> _STATED TASK_
Please put every line of the material below into a numbered list, skipping blank lines and leaving out the pictures.

> _EXTRACTED MATERIAL_
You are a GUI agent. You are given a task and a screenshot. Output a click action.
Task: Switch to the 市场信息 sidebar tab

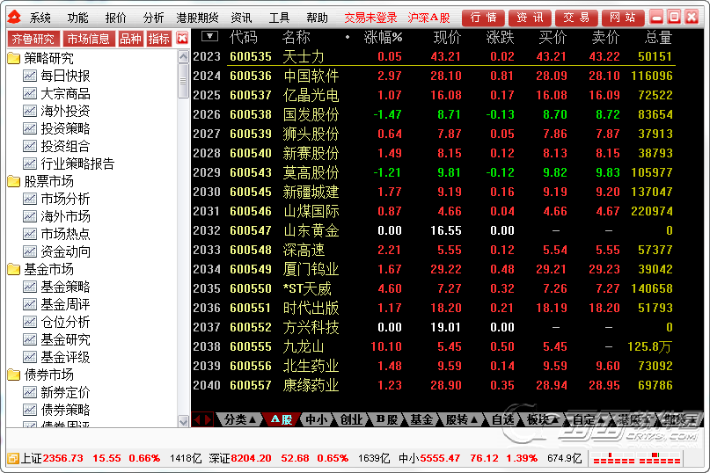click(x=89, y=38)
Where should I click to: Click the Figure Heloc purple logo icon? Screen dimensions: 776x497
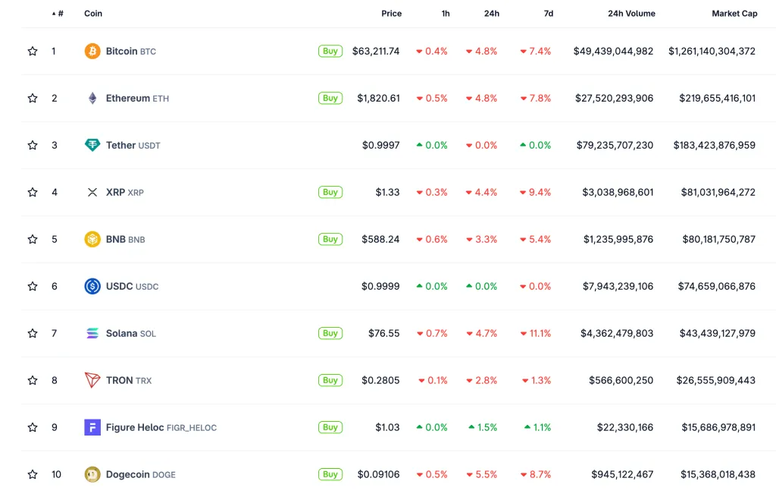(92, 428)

> _FINAL RESULT_
1. You are a GUI agent. You are given a task and a screenshot. Output a click action.
2. Task: Switch to the 市场信息 sidebar tab
3. click(x=89, y=38)
4. Where should I click to: Click the Figure Heloc purple logo icon? Screen dimensions: 776x497
5. (92, 428)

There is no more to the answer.